Proof that an property is definable if and only if its axiomatiazable and its complement its axiomatizable

Question

For a homework of first-order logic I need to prove that a property, lets call it P, is definable if and only if P is axiomatizable and the complement of P is axiomatizable. I have no idea of how to solve this, if you can give me a hint I will appreciate it.

Thanks.

Answer 1

Hint: Let $T_1$ and $T_2$ axiomatize $P$ and its complement, respectively. Can you think of a sentence $\psi$ such that $T_1 \models \psi$ and $T_2 \models \neg \psi$, provided that $T_1 \cup T_2$ is inconsistent?

Solution:

By compactness theorem, there exist finitely many $\phi^i_1,\dots,\phi^i_{n_i} \in T_i$ $(i = 1,2)$ such that $\{\phi^i_k : 1 \le k \le n_i, i = 1,2\}$ is inconsistent. This implies $\models \bigwedge _ {1\le k \le n_1} \phi^1_k \rightarrow \bigvee_ {1 \le k \le n_2} \neg \phi^2_k$. Let $\psi$ denote the consequent of the conditional.

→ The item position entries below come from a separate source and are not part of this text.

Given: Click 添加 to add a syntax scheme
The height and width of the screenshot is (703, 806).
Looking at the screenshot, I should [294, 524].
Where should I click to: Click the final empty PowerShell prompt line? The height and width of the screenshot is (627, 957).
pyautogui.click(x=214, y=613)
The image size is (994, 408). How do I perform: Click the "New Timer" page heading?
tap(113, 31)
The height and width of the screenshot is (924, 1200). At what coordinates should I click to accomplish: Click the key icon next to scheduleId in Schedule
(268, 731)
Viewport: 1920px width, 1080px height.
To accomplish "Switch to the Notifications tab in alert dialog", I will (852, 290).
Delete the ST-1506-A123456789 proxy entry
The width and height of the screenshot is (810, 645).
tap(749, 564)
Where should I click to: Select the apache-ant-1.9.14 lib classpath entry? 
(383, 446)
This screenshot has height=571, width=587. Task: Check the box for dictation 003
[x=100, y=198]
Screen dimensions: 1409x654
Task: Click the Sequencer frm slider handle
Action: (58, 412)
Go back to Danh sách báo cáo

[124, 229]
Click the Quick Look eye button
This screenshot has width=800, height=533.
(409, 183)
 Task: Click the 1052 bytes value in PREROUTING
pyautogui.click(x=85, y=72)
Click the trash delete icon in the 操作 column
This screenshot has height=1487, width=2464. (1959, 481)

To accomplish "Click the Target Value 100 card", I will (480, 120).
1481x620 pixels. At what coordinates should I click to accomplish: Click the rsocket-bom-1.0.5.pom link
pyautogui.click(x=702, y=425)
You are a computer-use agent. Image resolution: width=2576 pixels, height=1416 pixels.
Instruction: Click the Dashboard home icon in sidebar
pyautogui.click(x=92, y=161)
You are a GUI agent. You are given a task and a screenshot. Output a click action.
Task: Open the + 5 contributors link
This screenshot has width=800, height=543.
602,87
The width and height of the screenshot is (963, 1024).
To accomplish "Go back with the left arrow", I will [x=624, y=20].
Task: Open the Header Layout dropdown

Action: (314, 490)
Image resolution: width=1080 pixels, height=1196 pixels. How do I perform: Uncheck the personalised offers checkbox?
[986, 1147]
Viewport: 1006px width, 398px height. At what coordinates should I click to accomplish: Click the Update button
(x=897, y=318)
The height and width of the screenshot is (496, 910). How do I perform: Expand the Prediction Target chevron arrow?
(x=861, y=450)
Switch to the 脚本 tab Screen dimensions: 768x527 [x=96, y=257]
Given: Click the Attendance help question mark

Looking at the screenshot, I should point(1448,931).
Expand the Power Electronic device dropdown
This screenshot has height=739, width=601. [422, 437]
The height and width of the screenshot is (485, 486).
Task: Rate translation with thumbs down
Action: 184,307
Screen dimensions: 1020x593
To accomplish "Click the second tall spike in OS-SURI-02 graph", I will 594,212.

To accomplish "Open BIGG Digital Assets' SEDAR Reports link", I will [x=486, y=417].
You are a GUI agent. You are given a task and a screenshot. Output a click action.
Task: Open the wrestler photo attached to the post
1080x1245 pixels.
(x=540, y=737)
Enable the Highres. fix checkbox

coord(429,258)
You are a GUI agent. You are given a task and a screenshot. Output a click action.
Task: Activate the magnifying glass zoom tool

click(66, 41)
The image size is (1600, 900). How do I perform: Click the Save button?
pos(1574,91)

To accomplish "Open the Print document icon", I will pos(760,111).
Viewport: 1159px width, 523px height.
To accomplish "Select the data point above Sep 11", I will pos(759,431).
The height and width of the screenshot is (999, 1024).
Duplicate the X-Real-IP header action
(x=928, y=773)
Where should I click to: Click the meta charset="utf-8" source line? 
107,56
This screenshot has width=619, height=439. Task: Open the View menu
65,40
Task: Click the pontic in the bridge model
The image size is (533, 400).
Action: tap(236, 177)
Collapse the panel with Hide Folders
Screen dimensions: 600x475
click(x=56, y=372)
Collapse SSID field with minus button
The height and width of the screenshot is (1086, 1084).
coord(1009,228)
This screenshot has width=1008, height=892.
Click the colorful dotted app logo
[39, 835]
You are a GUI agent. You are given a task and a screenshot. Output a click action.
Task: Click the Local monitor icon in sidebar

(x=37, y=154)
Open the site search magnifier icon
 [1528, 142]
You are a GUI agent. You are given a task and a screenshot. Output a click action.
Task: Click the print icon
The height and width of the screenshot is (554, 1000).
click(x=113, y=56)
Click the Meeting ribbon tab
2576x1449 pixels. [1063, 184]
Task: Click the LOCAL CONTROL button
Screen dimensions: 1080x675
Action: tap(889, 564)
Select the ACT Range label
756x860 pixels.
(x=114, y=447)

Then $T_1 \models \psi$ and $T_2 \models \neg \psi$. Let me show $\psi$ defines $P$. Clearly any structure $\mathfrak M \in P$ satisfies $\psi$, since $\mathfrak M \models T_1$. Conversely, suppose $\mathfrak M \models \psi$. Then $\mathfrak M \not \models \neg \psi$, hence $\mathfrak M \not \models T_2$. Since $T_2$ axiomatizes the complement of $P$, we have $\mathfrak M \in P$.